= John Joseph Henry =

American lawyer (1758–1811)

John Joseph Henry (November 4, 1758 – April 15, 1811) was an American private soldier, lawyer, and judge from Pennsylvania in the American Revolutionary War.

==Biography==
Henry, the son of William Henry of Lancaster and Ann Wood Henry, was born in Lancaster, Pennsylvania. His father, an important gunsmith, apprenticed him at the age of 14 to an uncle, also a gunsmith, who moved with John Joseph to Detroit. Perhaps due to lack of business, the young man returned to Lancaster, on foot, with a guide who died in the wilderness along the way.

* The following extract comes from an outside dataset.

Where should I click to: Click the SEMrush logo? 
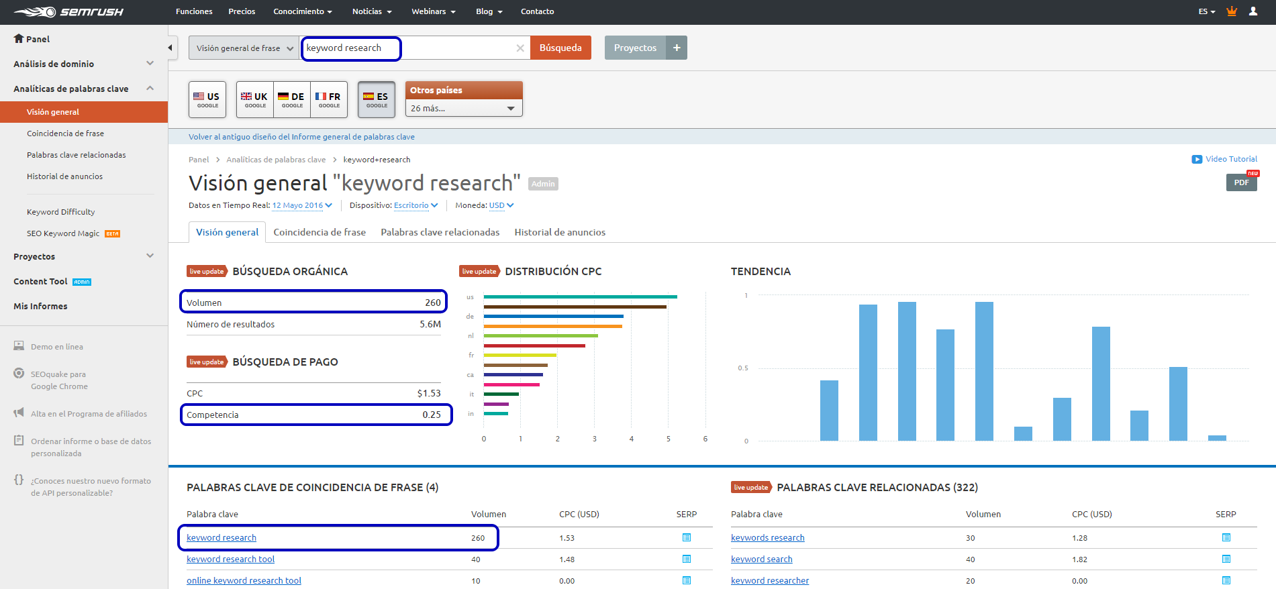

At age sixteen he enlisted as a rifleman in the Pennsylvania state troops and marched with Benedict Arnold's expedition to Quebec in 1775. Taken prisoner during the ill-fated attempt to storm the city on January 1, 1776, Henry remained confined for nine months. He was confined for a time aboard HMS Pearl in New York's harbor; while imprisoned there he witnessed the Great Fire of New York. He spent two years recuperating from his injuries at his father's home in Lancaster, and never healed completely.

Henry began to study law and, after clerking for Stephen Chambers, a prominent Lancaster attorney, he was admitted to the bar in 1785. In 1793 he was appointed president judge of the second district of Pennsylvania.

Henry married Chambers's younger sister, Jane. His will indicates that he had at least eight children: Anne-Mary, Caroline, Elisabeth, Harriet-Sidney, Amelia-Catherine, Lydia-Chambers, and Julian. The eighth and eldest, Stephen Chambers Henry, was "for good causes...absolutely exclude[d] and disinherit[ed]" in his father's will. Stephen Chambers Henry (January 4, 1786 – August 12, 1834) earned his M.D. from the University of Pennsylvania and in 1809 moved to Detroit, where he was a surgeon during the War of 1812 and, like his father, taken prisoner. He died of cholera in 1834.

John Joseph Henry's career as a lawyer and judge was cut short by the recurrence of the injuries that he had suffered during the march on Quebec. These injuries prevented his attendance at court, and in 1809 the legislature debated, only to reject, a petition to remove him from office. He resigned his office in January 1811. In his final years he wrote An Accurate and Interesting Account of the Hardships and Sufferings of That Band of Heroes, Who Traversed the Wilderness in the Campaign Against Quebec in 1775, published in 1812 after his death. His account of the Arnold expedition has been often quoted and frequently reprinted.